WTF is the point of low amort structures in DL/PC/lev lending?
Why not just do interest only? Can someone explain to me the purpose/history or regulatory background of low amortization deals? Explain it to me like I am an idiot (which I am). 1% of even 2.5% per annum is not materially reducing the commitment and credit risk…so I simply don’t understand why the market doesn’t shift to I/O deals. I’ve seen credit committees squirm and make a fuss over 1.0% of amortization….I mean cmane get a grip fellas. Are you really going to lose this deal over 100bps of annual amortization?
Additionally, amort tends to causes extreme headache for me as a lender in syndicated deals (or really any deal for that matter). My operations team simply cannot restrain themselves from reaching out to me every time there is some sort of “issue” and this is exacerbated by large multi lender deals. However, it is entirely possible that my ops counterparts are just not good at this part of their jobs. Idk
My miniature brain can think of two possible explanations for these dumb low amort structures:
1. Its just the principle of having the borrower demonstrate the ability to return money to the lenders AND before anybody says “bUt WhAt aBoUt FiXeD ChArGe CoVeRaGe rAtiOs?”
Idk bruh use a different proxy for cash flow as a secondary covenant or who cares since everyone seems to be doing cov-lite these days anyway
or
2. Some lame regulators at the OCC (or wherever the fuck) can sleep better at night with rules requiring a miniscule amount of amort and banks also want to avoid stupid amort-lite designations. They can’t seriously think this is going to keep banks in check. This also does not explain why non-regulated institutions (e.g., private credit and other direct lenders) still use the same 1% p.a. structures.

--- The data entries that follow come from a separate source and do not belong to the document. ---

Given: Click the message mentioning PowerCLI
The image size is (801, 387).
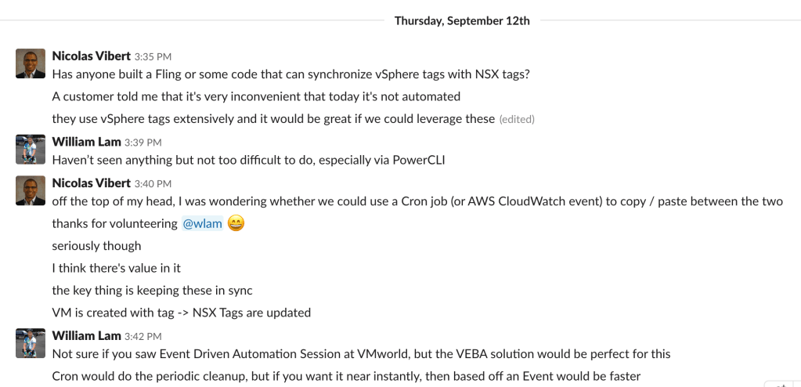Looking at the screenshot, I should click(x=248, y=161).
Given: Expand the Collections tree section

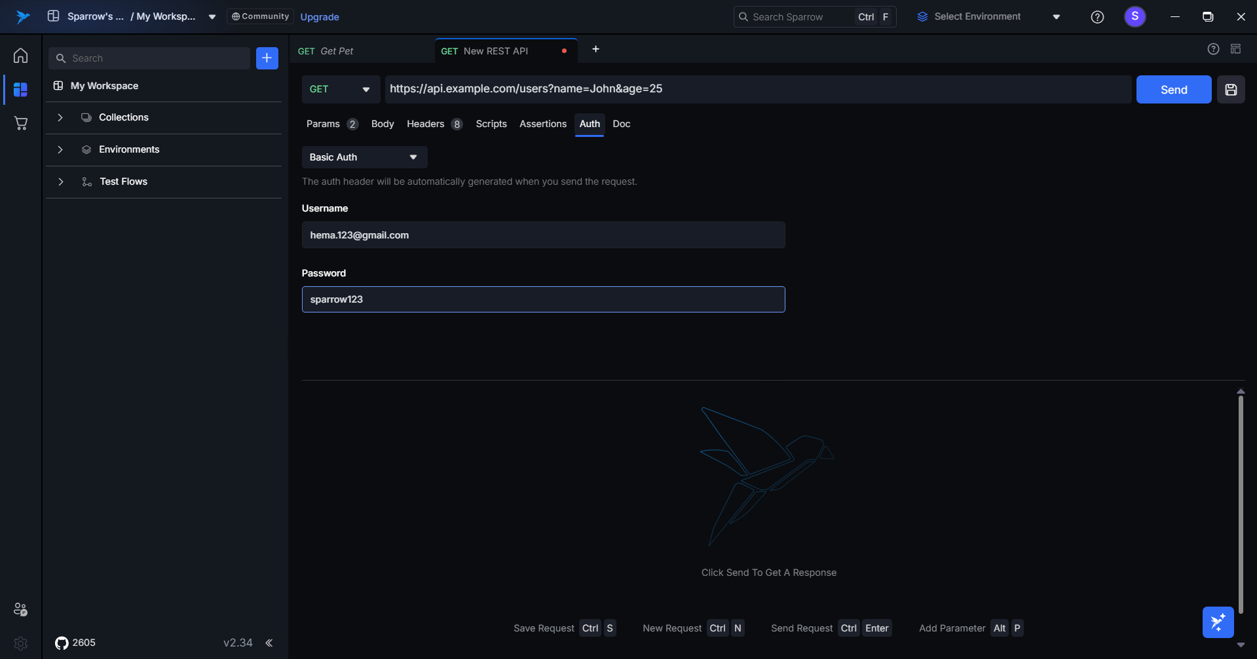Looking at the screenshot, I should pyautogui.click(x=60, y=117).
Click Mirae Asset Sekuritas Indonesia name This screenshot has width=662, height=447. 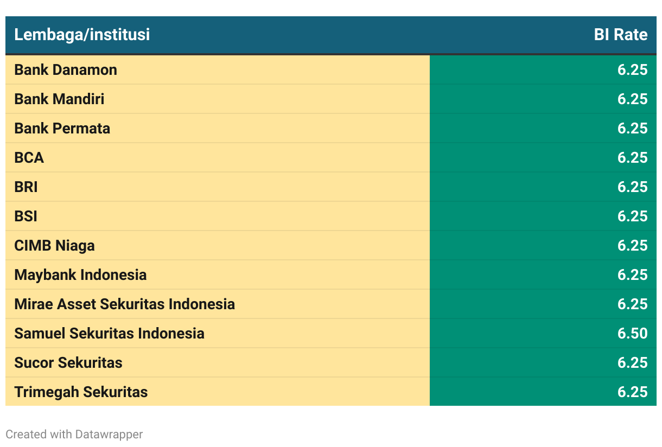(124, 304)

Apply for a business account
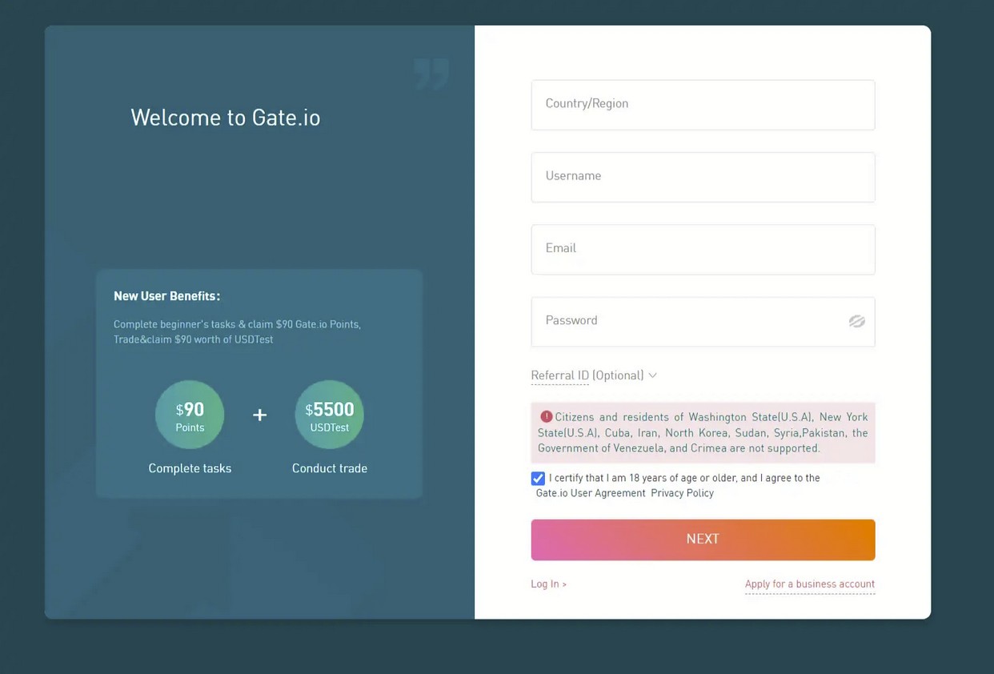pyautogui.click(x=809, y=584)
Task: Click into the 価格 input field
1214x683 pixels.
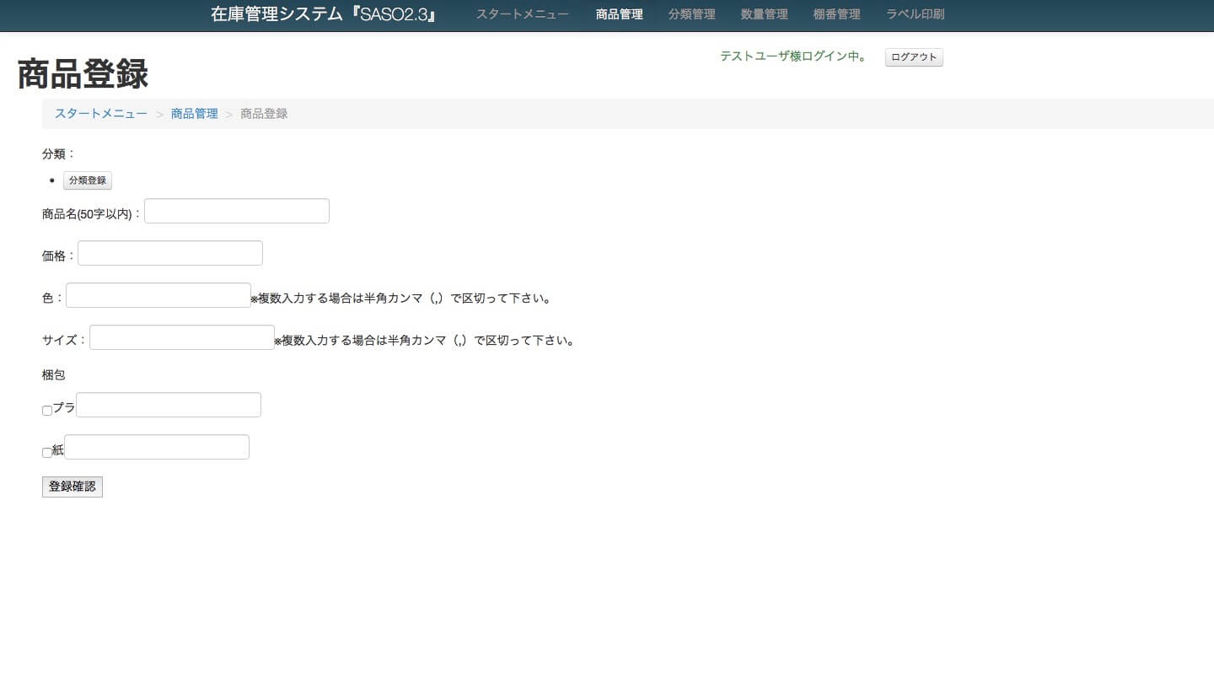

Did I just discover the next evolution of mm lending (i.e. no amort)??? Perhaps. If I’m a credit fund, I’d only be offering ginormous unitranches with no amort. I am aware this product already exists, but am questioning why no amort is not prevalent even in non-uni deals.
Did some quick googling and still can’t figure it out. Figured I’d ask you bozos before I ask my director and get terminated on the spot for questioning the sacred 1% p.a. amort convention.
Username checks out
can't answer the question but goated writing style = SB'ed
Anecdotal but my fund does 1-2% quarterly distributions to investors, small amort helps us to meet that.
What does loan amortization have to do with profit distributions?